FLAMEGPU/FLAMEGPU2

Linux Debug errors with CUDA 11.0

ptheywood opened this issue · 1 comments

CUDA 11.0 Debug builds on linux are reporting errors at runtime.

This is not an issue in 11.1 or 11.3 (unsure on 11.2 right now).

This occurs for the spatial 3D boids example, unsure if others are effected (I assume so).

This has been confirmed to occur on 2 separate machines (mavericks, blackmass).

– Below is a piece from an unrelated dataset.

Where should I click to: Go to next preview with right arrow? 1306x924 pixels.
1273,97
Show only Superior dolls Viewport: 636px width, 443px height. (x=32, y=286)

/home/ptheywood/code/flamegpu/FLAMEGPU2/include/flamegpu/gpu/CUDAErrorChecking.h(37): CUDA Error: /home/ptheywood/code/flamegpu/FLAMEGPU2/src/flamegpu/gpu/CUDAAgent.cu(263): misaligned address
terminate called after throwing an instance of 'CUDAError'
  what():  /home/ptheywood/code/flamegpu/FLAMEGPU2/include/flamegpu/gpu/CUDAErrorChecking.h(37): CUDA Error: /home/ptheywood/code/flamegpu/FLAMEGPU2/src/flamegpu/gpu/CUDAAgent.cu(263): misaligned address

This occurs during validateIDCollisions, in CUDA 11.0 only, for sufficiently large populations (for circles_spatial3d, somewhere between 4000 and 4300 on a titan v?).

It is caught by the first cuda error check after a call to cub::DeviceReduce::Sum, so it may just be a cub issue? or an nvcc issue?

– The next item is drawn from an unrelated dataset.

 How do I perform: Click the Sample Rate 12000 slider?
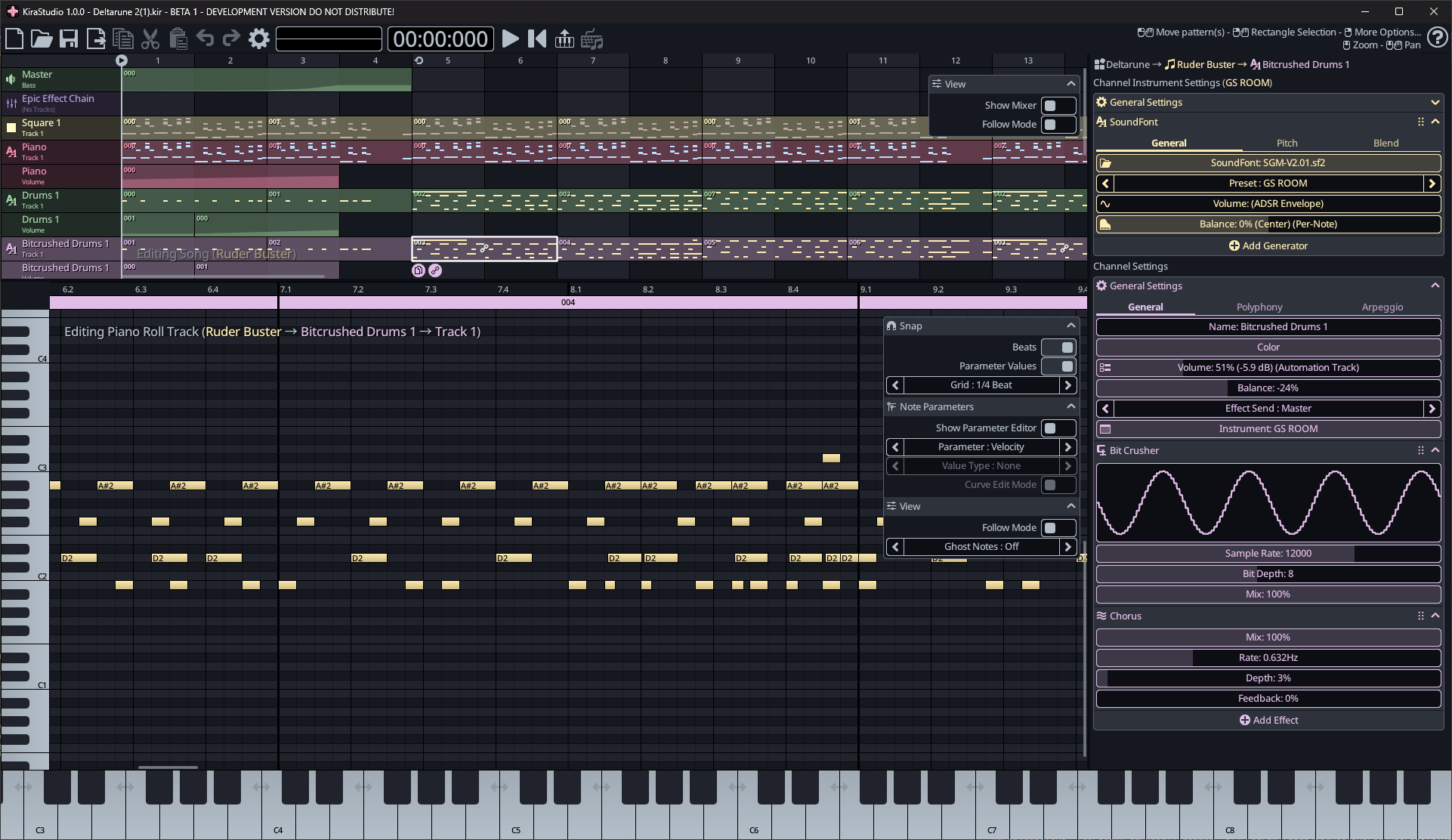(x=1268, y=553)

CUB in CUDA 11.0 should be 1.9.9, 11.1 is 1.9.10, while we are explicitly using 1.10.0 for the improved CMake support.

According to cuda-memcheck, it's Invalid __global__ write of size 16 in

cub::DeviceReduceKernel<cub::DeviceReducePolicy<unsigned int, unsigned int, int, cub::Sum>::Policy600, unsigned int*, unsigned int*, int, cub::Sum>(unsigned int, int, cub::Sum, cub::GridEvenShare<int>, cub::DeviceReducePolicy<unsigned int, unsigned int, int, cub::Sum>::Policy600)

Via cuda-gdb, this occurs at agent_reduce.cuh:259, which is during a vectorised read.

This continues to occur if i bump the Thrust/CUB version to 1.13.0 via cmake.

vec_items is the variable being written to. It is a reinterpret casted <VectorT*> from an InputT[ITEMS_PER_THREAD] which is a local memory / register array subject to the compiler. So feels like a compiler bug? (especially as it is not an issue in more recent CUDA versions?

CUDA 10.0 and 10.2 don't experience this issue. So calling it a CUDA 11.0 specific bug.